Faye Emerson’s marriage to Elliott Roosevelt would only last four years but she continued as a presence on stage, TV and an occasional movie. Fans of Between Two Worlds and The Mask of Dimitrios may remember her well. Andrea King received only a few prominent parts, and her career never took off. We fantasy fans know her better as an adventurous ‘other woman’ in Mr. Peabody and the Mermaid, and as the religious martyr heroine of the deliriously demented Red Planet Mars. Ms. King (pictured left) also scores a notable noir presence as femmes fatale in SOuthside 1-1000 and Ride the Pink Horse.
The talented character actor Steven Geray gives Hotel Berlin its only lift of spirits, even if he’s far too cheerful as he prepares to fight in Hitler’s last stand. Geray would score big in an important character part in the upcoming Gilda. He also made his mark in a starring role in Joseph H. Lewis’s interesting So Dark the Night.

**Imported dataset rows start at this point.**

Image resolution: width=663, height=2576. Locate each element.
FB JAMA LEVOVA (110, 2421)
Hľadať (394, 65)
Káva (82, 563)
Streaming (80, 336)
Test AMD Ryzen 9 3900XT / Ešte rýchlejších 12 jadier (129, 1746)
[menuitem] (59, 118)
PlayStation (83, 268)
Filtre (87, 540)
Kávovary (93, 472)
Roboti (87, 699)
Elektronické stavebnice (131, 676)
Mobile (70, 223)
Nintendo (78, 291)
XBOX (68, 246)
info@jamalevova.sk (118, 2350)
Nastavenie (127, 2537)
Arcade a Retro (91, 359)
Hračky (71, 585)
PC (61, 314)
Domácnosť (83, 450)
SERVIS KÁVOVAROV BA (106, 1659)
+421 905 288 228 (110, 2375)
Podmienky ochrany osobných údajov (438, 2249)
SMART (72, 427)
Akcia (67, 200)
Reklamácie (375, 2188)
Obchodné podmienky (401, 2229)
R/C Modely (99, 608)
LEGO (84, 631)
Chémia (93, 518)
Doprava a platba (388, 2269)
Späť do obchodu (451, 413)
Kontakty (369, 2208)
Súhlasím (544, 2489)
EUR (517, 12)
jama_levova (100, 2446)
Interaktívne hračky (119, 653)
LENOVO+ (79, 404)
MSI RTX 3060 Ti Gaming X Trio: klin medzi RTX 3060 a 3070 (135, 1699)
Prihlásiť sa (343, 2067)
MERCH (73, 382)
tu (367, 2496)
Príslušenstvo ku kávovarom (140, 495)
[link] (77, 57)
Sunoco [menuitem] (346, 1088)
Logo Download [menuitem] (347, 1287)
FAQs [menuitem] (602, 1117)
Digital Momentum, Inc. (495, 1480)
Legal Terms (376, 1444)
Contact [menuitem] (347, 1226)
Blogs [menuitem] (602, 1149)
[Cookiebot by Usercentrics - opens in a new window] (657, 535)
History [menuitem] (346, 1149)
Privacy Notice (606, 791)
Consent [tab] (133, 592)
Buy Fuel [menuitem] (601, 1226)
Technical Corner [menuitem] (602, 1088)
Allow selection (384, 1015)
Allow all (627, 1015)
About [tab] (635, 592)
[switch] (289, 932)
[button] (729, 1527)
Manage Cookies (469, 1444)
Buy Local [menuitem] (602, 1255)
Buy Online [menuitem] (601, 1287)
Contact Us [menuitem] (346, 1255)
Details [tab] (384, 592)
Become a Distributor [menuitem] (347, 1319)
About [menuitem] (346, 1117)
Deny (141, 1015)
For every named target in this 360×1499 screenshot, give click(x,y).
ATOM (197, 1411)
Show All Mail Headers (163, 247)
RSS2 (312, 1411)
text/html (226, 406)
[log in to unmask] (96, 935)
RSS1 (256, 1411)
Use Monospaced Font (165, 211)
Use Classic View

Helene Thimig was the widow of German theatrical legend Max Reinhardt, and had fled with him to America to escape Nazi Germany. Thimig almost immediately took roles in Hollywood movies, including seven war- themed pictures.
The Warner Archive Collection DVD-R of Hotel Berlin is an okay but not terrific presentation, and clearly not a new transfer. The titles are unstable and the first few reels a bit murky, along with the sound. The second half is sharper and better in the audio department.
The trailer included is rather surprising — instead of playing up the classy Grand Hotel connection, the ad campaign stresses lurid highlights and promises that the movie will reveal salacious secrets about the Nazi regime. Tillie’s lone encounter with the pilot is hyped thusly:
“Shocking! See them import beautiful girls to entertain the Gestapo!”
Von Stetten’s nervous escape plan becomes
“Watch the Nazis plotting World War III.”
And although we see nothing of it, we’re promised
“The inside story of the plot to assassinate Hitler!”
Such exploitative ad campaigns were usually the work of smaller studios. Historians say that by 1945 audiences were getting tired of war-themed movies, so perhaps Warners decided the picture needed an extra jolt.
Reviewed by Glenn Erickson
Hotel Berlin
DVD rates:
Movie: Good
Video: Good – minus
Sound: Good
Supplements: Trailer
Deaf and Hearing Impaired Friendly? N0; Subtitles: None
Packaging: Keep case
Reviewed: March 29, 2018
(5687berl)
Final product for this review was provided free by The Warner Archive Collection.